Il giovedì 16 novembre, il Parti Socialiste sceglie il suo candidato per le elezioni presidenziali. La signora Royal ogni tanto dice che prendono esempio dalle primarie fatte in Italia. A me non sembra proprio, e le primarie le ho vissute da vicino, ma se lo dice lei è sicuramente vero.
E proprio un discorso della signora Royal è l'argomento principale di ogni sala insegnanti di Francia. Pare che, quando noi eravamo a Roma e quindi fuori dal mondo troppo presi a contare e ricontare i ragazzini con la paura di perderne un paio a ogni angolo di strada, sia stato pubblicato un suo discorso, pronunciato in gennaio, in cui la signora si lamentava degli insegnanti, categorie di fannulloni, e proponeva le 35 ore lavorative a scuola per i professori. Cioè sempre 18 ore di insegnamento, ma 17 in più di presenza a scuola.
Apriti cielo, spalancati terra! E' successo di tutto: sindacati sul piede di guerra, gli altri candidati socialisti pronti ad attaccare Ségolène e a fare sorrisini maliziosi agli insegnanti, promettendo cose fantastiche, petizioni, test su internet. Il portavoce di Madame Royal pronuncia l'unica frase che gli viene in mente, e cioè che è una frase tolta da un contesto più ampio. Intanto, Dominique Strass-Khan, altro candidato, attacca violentemente le proposte dell'avversaria (del suo stesso partito che, ricordiamo, è in coma da 5 anni). Un mio collega, un comunista sempre e perennemente arrabbiato con tutti, ci fa però sapere che Strauss-Khan vorrebbe invece dare ai presidi la possibilità di scegliere i propri insegnanti, con curriculum e quant'altro. E questo, a mio avviso, è molto più preoccupante. Che la sinistra francese stia cercando il modo per perdere anche stavolta?
Si stava meglio in gita a Roma, detto di tutto cuore.
16.11.06 00:27 - sezione dalla banlieue
il 16 Novembre 2006 (quando OMB accettava i commenti)
Sergio ha scritto:

Mi pare che alle primarie francesi possano votare solo gli iscritti al partito che nono circa 200 000 e la competizione è una competizione seria. Il tg3 di ieri diceva che però non sono belle come quelle italiane, dove potevano votare tutti quanti gli elettori... certo, peccato che il vincitore l'avessero già deciso..

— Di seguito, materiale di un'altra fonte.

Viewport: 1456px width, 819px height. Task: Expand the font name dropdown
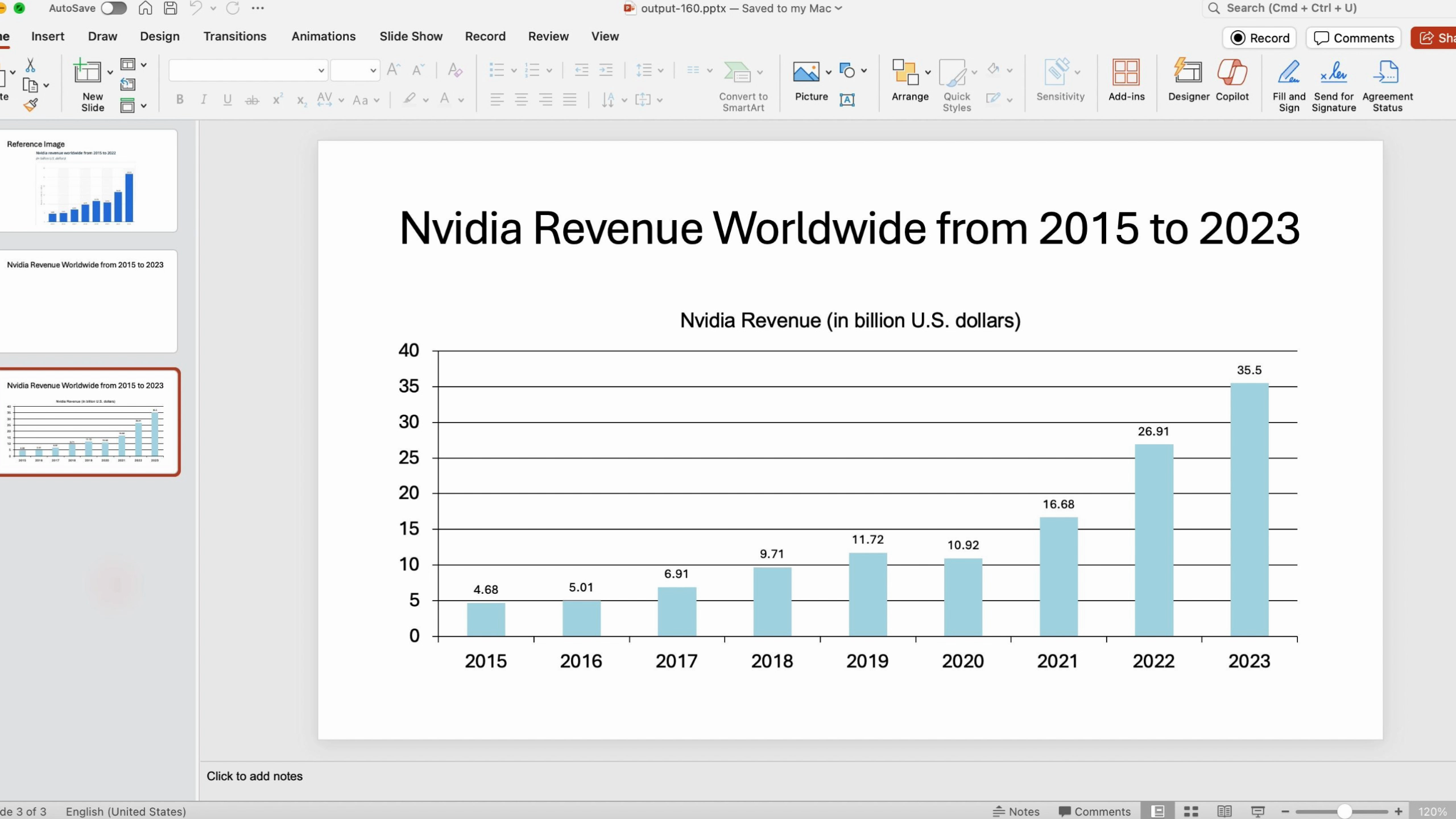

il 16 Novembre 2006 (quando OMB accettava i commenti)
Francesca ha scritto:

Possono votare solo gli iscritti al PS, e cioè circa 250000 persone. Voteranno questo pomeriggio, dalle 16 in poi. In tarda serata sapremo quindi se ci sarà un vincitore o se ci sarà bisogno di un ballottaggio. E questa è la prima differenza con le primarie italiane.
La seconda riguarda i partecipanti alle elezioni: in Italia, anche se si conosceva il vincitore in anticipo, partecipavano i partiti di tutta la coalizione, da Mastella a Bertinotti, più Scalfarotto e Panzino. In Francia, invece, le primarie riguardano solo il PS, le sue varie correnti interne (dalla sinistra di Fabius al ben più moderato Strauss-Khan, a quel che resta del socialismo di Mme Royal).

il 16 Novembre 2006 (quando OMB accettava i commenti)
carcio ha scritto:

"Che la sinistra francese stia cercando il modo per perdere anche stavolta?"
Se non le primarie, almeno questo autolesionismo ce l'hanno in comune con l'italia!

il 16 Novembre 2006 (quando OMB accettava i commenti)
Aleph ha scritto:

"spiegate Flaubert, certo, ma nella vita Flaubert a che serve?"

Non entro nel merito dei problemi della scuola francese perché non ne so nulla, ma l'affermazione qui sopra, fatta da un insegnante, mi mette un pò di inquietudine...

il 16 Novembre 2006 (quando OMB accettava i commenti)
Francesca ha scritto:

L'insegnante non fa altro che riportare le frasi che sente spesso, pronunciate anche dai politici. E queste frasi le provocano l'orticaria.
Evidentemente mi spiego male, scusatemi.